Ottmar Edenhofer is Director and Chief Economist of the Potsdam Institute for Climate Impact Research, Director of the Mercator Research Institute on Global Commons and Climate Change as well as Professor of the Economics of Climate Change at the Technische Universität Berlin.
Samantha Gross: The challenge of decarbonizing energy-intensive sectors
The oversimplified, but useful, formula for a decarbonized energy system is: decarbonize the electricity sector and electrify everything. This formula is great, so far as it goes. Light transportation, home heating, and low- to mid-temperature industrial processes are all amenable to electrification. Nonetheless, the exceptions to the rule represent significant emissions that must be eliminated to achieve net-zero emissions by mid-century.
From a technical point of view, hard-to-abate sectors are those where the properties of fossil fuels really shine. For example, fossil fuels are energy dense, meaning that they carry a lot of energy per unit of weight or volume. This is particularly important in transportation; today’s fossil fuels contain about 40 times the amount of energy per unit of weight as a state-of-the-art battery. If a vehicle carries a light load and can stop to refuel on its journey, this is a minor problem.
"For aviation, maritime shipping, or trucking,
the properties of fossil fuels are hard to replace."
But for aviation, maritime shipping, or long-distance trucking, the properties of fossil fuels are hard to replace. Industrial uses that require high heat, such as cement or petrochemicals, are also challenging to decarbonize since very high temperatures cannot be achieved without combustion.
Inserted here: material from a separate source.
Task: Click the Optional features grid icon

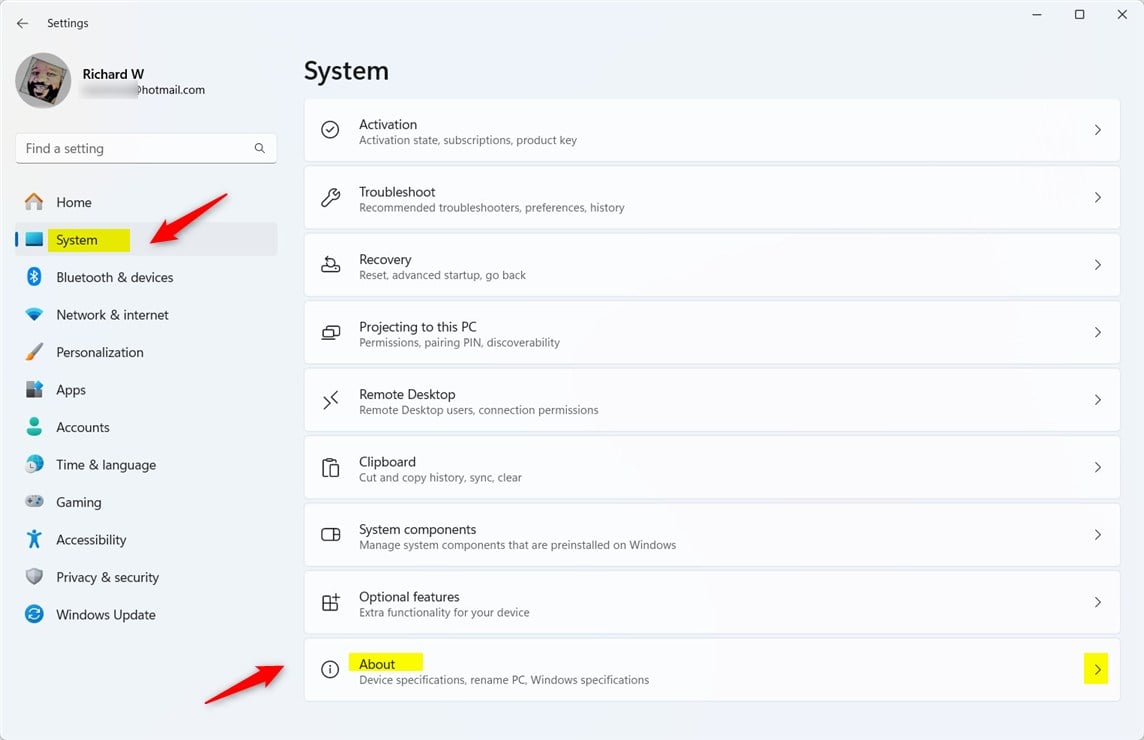Action: pos(330,602)
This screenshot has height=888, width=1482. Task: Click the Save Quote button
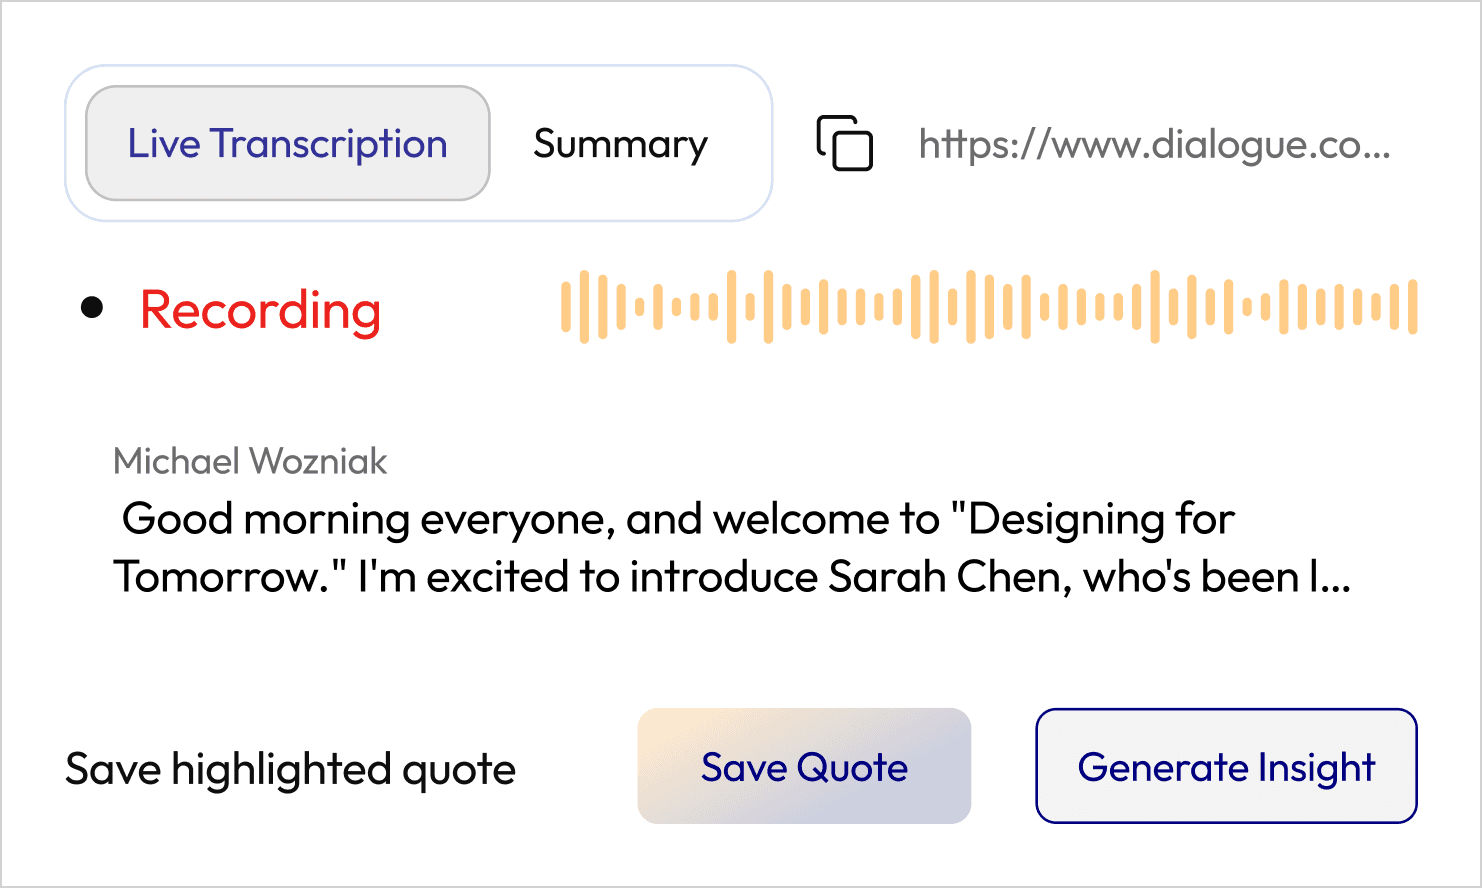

Finally, some industrial processes release carbon dioxide not from energy use, but from the chemistry of the process itself. While we focus on the incredible promise of a renewables-based electricity system, we must also focus on research and investment in these sectors where hydrogen, carbon capture and storage, or e-fuels are more relevant solutions.
Samantha Gross is Director of the Energy Security and Climate Initiative at Brookings Institutions and Brookings – Robert Bosch Foundation Transatlantic Initiative Fellow of the Robert Bosch Academy.
Leena Srivastava: Achieving climate change goals and SDGs requires systemic change
The 2030 Agenda for Sustainable Development clearly advocates that all 17 SDGs be seen as integrated and indivisible, as well as serve to balance the three pillars of sustainable development: economic viability, environmental protection and social equity.
Six years and a pandemic later, the world is still trying to decipher the web of inter-linkages that exist within the SDGs, particularly with climate change. Which mechanisms are best to realize the multiple dividends, and avoid the trade-offs, between the goals?
"We need to widen our focus beyond
transforming our economies."
What the pandemic and lockdowns have brought forcefully home is the multitude of opportunities available to humankind to work and live their lives with significantly reduced footprints. To realize sustainability benefits, we need to widen our focus beyond transforming our economies.
We need to transform the bedrock on which humanity stands: governance, science, education, and other institutional systems. This would enable us to reset economies that have evolved through industrial and social revolutions. We need to exploit the advances in science and technologies, and better anticipate the future, to respond systemically to what are nothing less than planetary goals.
Leena Srivastava is Deputy Director General for Science of the International Institute for Applied Systems Analysis and Richard von Weizsäcker Fellow of the Robert Bosch Academy.